Download or read book Saving Children from a Life of Crime Early Risk Factors and Effective Interventions written by Institute of Criminology Cambridge University David P. Farrington Professor of Psychological Criminology and published by Oxford University Press, USA. This book was released on 2006-10-25 with total page 260 pages. Available in PDF, EPUB and Kindle. Book excerpt: After decades of rigorous study in the United States and across the Western world, a great deal is known about the early risk factors for offending. High impulsiveness, low attainment, criminal parents, parental conflict, and growing up in a deprived, high-crime neighborhood are among the most important factors. There is also a growing body of high quality scientific evidence on the effectiveness of early prevention programs designed to prevent children from embarking on a life of crime. Drawing on the latest evidence, Saving Children from a Life of Crime is the first book to assess the early causes of offending and what works best to prevent it.
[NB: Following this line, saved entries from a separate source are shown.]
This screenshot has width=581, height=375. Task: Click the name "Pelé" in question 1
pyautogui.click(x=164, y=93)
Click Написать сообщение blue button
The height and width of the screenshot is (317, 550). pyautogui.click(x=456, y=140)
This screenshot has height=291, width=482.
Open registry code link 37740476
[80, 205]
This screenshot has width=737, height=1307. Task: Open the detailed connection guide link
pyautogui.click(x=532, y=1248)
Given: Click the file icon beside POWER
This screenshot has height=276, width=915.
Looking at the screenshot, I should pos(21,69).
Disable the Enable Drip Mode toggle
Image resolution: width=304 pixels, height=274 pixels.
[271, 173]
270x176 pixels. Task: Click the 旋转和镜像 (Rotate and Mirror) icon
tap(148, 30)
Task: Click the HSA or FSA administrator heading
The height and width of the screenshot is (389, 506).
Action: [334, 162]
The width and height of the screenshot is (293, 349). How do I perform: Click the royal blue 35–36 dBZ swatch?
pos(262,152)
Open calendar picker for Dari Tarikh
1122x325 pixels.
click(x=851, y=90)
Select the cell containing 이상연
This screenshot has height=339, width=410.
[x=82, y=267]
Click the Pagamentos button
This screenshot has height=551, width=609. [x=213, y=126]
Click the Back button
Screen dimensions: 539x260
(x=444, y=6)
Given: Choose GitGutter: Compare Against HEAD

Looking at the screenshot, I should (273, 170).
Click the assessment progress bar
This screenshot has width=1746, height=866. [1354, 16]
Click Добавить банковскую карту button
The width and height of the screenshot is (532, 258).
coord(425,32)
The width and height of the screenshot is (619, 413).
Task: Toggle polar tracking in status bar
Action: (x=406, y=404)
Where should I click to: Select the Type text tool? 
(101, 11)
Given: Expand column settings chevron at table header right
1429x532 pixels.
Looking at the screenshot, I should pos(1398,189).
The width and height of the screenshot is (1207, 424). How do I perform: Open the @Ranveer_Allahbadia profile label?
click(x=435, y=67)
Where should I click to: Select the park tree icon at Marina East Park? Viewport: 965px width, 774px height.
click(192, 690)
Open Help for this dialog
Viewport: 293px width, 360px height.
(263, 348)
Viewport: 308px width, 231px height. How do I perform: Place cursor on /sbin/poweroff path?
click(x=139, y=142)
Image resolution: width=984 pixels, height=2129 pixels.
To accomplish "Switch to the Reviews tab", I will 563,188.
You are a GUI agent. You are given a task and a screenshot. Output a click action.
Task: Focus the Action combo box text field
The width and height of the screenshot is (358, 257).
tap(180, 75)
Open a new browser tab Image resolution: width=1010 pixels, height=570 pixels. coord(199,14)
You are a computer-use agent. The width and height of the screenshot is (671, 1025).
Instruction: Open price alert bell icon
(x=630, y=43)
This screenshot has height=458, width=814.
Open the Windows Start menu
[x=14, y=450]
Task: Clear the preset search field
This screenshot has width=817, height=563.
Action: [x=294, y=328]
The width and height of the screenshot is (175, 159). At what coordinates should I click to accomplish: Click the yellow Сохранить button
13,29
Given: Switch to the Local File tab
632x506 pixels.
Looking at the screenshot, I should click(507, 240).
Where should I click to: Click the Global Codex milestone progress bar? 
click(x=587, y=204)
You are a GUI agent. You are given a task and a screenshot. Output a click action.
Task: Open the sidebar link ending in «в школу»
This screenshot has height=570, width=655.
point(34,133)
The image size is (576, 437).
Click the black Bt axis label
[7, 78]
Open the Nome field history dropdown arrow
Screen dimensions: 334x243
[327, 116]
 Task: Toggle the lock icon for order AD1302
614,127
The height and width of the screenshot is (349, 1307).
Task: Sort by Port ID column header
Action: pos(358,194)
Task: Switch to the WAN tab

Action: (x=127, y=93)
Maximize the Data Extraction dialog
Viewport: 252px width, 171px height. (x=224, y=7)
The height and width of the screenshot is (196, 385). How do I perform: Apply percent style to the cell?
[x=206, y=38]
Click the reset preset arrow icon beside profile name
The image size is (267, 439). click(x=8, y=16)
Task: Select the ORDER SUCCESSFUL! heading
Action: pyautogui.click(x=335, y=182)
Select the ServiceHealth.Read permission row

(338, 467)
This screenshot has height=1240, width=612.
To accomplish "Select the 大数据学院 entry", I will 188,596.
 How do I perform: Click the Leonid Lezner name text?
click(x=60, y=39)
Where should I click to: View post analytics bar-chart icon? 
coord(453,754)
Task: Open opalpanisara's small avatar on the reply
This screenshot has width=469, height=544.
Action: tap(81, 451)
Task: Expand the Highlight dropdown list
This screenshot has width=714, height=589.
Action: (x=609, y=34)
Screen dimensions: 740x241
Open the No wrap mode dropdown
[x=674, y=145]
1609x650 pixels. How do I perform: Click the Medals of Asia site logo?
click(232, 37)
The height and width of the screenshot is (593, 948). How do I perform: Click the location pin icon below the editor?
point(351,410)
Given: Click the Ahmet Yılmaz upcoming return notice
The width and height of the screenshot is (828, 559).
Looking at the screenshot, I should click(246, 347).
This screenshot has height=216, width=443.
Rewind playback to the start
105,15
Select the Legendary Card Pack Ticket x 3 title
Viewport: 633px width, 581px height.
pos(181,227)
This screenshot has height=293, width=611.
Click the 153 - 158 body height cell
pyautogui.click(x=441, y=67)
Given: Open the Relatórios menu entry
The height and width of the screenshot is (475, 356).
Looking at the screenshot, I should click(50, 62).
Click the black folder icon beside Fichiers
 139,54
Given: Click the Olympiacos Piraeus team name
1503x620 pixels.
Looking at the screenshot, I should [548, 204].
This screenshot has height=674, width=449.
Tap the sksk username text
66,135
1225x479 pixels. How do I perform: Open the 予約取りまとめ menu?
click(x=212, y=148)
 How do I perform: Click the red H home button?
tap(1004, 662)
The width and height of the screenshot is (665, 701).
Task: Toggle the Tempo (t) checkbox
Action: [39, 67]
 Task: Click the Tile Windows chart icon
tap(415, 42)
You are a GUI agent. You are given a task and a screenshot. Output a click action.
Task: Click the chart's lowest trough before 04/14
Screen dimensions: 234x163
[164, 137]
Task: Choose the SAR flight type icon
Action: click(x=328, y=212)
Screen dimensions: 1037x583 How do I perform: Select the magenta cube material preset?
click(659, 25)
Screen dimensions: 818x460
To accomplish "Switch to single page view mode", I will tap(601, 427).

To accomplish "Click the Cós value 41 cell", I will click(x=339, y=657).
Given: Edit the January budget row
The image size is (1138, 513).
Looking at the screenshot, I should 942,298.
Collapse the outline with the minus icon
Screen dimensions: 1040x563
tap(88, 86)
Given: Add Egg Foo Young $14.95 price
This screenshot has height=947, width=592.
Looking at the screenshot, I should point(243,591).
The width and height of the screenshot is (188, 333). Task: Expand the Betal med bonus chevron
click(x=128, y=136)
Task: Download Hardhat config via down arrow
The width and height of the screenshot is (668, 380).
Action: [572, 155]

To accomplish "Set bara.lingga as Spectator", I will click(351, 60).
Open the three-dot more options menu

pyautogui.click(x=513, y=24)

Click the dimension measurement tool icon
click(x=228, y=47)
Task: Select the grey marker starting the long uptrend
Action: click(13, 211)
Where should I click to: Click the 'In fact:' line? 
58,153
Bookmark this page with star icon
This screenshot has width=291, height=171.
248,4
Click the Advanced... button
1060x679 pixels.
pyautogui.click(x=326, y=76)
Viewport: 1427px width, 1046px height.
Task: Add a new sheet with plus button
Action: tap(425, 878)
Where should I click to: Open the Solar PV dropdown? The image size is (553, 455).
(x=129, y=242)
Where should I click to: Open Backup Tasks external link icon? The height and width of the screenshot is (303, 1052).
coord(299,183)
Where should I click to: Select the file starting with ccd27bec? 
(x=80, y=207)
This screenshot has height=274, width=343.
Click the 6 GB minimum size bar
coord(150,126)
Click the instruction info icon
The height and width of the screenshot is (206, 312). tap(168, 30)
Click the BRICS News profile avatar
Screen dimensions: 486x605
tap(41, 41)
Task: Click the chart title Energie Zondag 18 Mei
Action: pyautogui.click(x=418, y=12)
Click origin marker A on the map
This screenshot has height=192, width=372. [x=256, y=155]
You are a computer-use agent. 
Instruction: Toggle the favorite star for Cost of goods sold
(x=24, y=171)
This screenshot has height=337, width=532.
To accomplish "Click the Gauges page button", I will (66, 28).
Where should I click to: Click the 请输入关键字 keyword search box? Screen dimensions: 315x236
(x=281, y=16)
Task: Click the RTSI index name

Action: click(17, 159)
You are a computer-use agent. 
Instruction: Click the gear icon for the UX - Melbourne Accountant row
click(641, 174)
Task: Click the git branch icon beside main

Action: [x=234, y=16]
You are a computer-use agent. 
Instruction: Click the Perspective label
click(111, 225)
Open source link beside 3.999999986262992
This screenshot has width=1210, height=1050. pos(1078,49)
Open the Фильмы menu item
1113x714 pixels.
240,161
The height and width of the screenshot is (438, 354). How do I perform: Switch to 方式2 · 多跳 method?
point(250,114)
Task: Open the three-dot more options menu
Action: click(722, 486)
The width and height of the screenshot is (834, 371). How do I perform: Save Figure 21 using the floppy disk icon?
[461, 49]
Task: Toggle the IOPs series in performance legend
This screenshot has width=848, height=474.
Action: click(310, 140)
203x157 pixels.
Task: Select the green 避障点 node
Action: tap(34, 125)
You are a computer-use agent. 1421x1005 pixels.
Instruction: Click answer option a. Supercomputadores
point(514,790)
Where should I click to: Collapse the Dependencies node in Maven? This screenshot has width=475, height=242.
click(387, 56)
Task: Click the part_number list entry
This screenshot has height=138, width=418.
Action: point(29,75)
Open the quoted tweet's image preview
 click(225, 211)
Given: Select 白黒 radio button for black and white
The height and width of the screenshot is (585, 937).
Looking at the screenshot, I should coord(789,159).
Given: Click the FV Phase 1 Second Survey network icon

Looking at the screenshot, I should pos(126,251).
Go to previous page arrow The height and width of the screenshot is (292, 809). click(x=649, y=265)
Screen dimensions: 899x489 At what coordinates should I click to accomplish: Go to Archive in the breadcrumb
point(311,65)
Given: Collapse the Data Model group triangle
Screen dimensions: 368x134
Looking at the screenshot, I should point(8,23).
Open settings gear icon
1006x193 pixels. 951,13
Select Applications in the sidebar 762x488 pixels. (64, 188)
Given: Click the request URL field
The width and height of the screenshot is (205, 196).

Preschool intellectual enrichment, child skills training, parent management training, and home visiting programs are among the most effective early prevention programs. Criminologists David Farrington and Brandon Welsh also outline a policy strategy--early prevention--that uses this current research knowledge and brings into sharper focus what America's national crime fighting priority ought to be. At a time when unacceptable crime levels in America, rising criminal justice costs, and a punitive crime policy have spurred a growing interest in the early prevention of delinquency, Farrington and Welsh here lay the groundwork for change with a comprehensive national prevention strategy to save children from a life of crime.
Download or read book Diverting Children from a Life of Crime Measuring Costs and Benefits written by Peter Greenwood (W.) and published by Rand Corporation. This book was released on 1998 with total page 96 pages. Available in PDF, EPUB and Kindle. Book excerpt: In combating crime in America, little attention has been paid to keeping children from becoming criminals. What benefit might be realized from such an approach, and at what cost? Working from limited data on program efficacy and on criminal careers, the authors of this report made rough estimates of the costs and benefits of four early interventions--prenatal home visits by child care professionals, followed by four years of day care; training for parents with young children who have shown aggressive behavior; incentives to induce disadvantaged high-school students to graduate; and monitoring and supervising young delinquents. All except the first appeared to be at least as cost-effective as a popular but very different approach to crime reduction--California's "three-strikes" law. The advantages of parent training and graduation incentives in particular are so large that some advantage is likely to be found even under assumptions differing substantially from those made here. This report updates information contained in MR-699-UCB/RC/IF, published in 1996.